— start of Entries provided —

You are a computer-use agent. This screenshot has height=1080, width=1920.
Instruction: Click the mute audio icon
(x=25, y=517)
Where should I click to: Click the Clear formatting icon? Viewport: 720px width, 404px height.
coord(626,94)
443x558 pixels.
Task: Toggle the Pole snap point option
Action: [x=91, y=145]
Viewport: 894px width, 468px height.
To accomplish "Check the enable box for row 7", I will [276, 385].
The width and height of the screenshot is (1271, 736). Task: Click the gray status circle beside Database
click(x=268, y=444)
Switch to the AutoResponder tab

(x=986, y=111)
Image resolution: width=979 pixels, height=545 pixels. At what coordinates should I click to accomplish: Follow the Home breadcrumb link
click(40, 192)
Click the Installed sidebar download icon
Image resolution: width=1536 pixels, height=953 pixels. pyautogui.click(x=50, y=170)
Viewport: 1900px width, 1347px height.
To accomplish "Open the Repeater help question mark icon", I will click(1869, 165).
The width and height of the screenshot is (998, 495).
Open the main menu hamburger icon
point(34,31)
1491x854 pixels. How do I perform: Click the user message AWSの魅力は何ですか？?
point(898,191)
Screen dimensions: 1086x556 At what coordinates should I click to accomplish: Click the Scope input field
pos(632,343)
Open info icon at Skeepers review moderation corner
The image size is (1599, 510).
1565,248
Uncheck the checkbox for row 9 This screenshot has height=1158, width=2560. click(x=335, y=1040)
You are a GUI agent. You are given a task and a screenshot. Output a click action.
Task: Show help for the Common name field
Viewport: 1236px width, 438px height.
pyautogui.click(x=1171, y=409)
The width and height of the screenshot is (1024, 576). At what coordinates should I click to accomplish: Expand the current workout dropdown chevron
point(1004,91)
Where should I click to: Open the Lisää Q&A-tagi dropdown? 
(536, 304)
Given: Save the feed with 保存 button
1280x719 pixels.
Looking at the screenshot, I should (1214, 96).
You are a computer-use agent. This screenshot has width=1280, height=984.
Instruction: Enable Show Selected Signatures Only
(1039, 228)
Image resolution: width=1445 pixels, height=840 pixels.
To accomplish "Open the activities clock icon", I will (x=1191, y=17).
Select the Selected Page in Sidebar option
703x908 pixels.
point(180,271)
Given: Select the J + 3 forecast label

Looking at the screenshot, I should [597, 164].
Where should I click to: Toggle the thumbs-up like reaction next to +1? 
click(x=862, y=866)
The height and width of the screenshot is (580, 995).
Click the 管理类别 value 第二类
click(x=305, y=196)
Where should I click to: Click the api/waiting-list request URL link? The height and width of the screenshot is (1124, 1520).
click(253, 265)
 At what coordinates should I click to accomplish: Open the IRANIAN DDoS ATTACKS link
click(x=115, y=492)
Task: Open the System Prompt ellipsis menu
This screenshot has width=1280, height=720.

— end of Entries provided —

Rename "Viewport" to "Window" in every one of the records above and reproduce them with no other changes.

You are a computer-use agent. This screenshot has height=1080, width=1920.
Instruction: Click the mute audio icon
(x=25, y=517)
Where should I click to: Click the Clear formatting icon? Window: 720px width, 404px height.
coord(626,94)
443x558 pixels.
Task: Toggle the Pole snap point option
Action: [x=91, y=145]
Window: 894px width, 468px height.
To accomplish "Check the enable box for row 7", I will [276, 385].
The width and height of the screenshot is (1271, 736). Task: Click the gray status circle beside Database
click(x=268, y=444)
Switch to the AutoResponder tab

(x=986, y=111)
Image resolution: width=979 pixels, height=545 pixels. At what coordinates should I click to accomplish: Follow the Home breadcrumb link
click(40, 192)
Click the Installed sidebar download icon
Image resolution: width=1536 pixels, height=953 pixels. pyautogui.click(x=50, y=170)
Window: 1900px width, 1347px height.
To accomplish "Open the Repeater help question mark icon", I will click(1869, 165).
The width and height of the screenshot is (998, 495).
Open the main menu hamburger icon
point(34,31)
1491x854 pixels. How do I perform: Click the user message AWSの魅力は何ですか？?
point(898,191)
Screen dimensions: 1086x556 At what coordinates should I click to accomplish: Click the Scope input field
pos(632,343)
Open info icon at Skeepers review moderation corner
The image size is (1599, 510).
1565,248
Uncheck the checkbox for row 9 This screenshot has height=1158, width=2560. click(x=335, y=1040)
You are a GUI agent. You are given a task and a screenshot. Output a click action.
Task: Show help for the Common name field
Window: 1236px width, 438px height.
pyautogui.click(x=1171, y=409)
The width and height of the screenshot is (1024, 576). At what coordinates should I click to accomplish: Expand the current workout dropdown chevron
point(1004,91)
Where should I click to: Open the Lisää Q&A-tagi dropdown? 
(536, 304)
Given: Save the feed with 保存 button
1280x719 pixels.
Looking at the screenshot, I should (1214, 96).
You are a computer-use agent. This screenshot has width=1280, height=984.
Instruction: Enable Show Selected Signatures Only
(1039, 228)
Image resolution: width=1445 pixels, height=840 pixels.
To accomplish "Open the activities clock icon", I will (x=1191, y=17).
Select the Selected Page in Sidebar option
703x908 pixels.
point(180,271)
Given: Select the J + 3 forecast label

Looking at the screenshot, I should [597, 164].
Where should I click to: Toggle the thumbs-up like reaction next to +1? 
click(x=862, y=866)
The height and width of the screenshot is (580, 995).
Click the 管理类别 value 第二类
click(x=305, y=196)
Where should I click to: Click the api/waiting-list request URL link? The height and width of the screenshot is (1124, 1520).
click(253, 265)
 At what coordinates should I click to accomplish: Open the IRANIAN DDoS ATTACKS link
click(x=115, y=492)
Task: Open the System Prompt ellipsis menu
This screenshot has width=1280, height=720.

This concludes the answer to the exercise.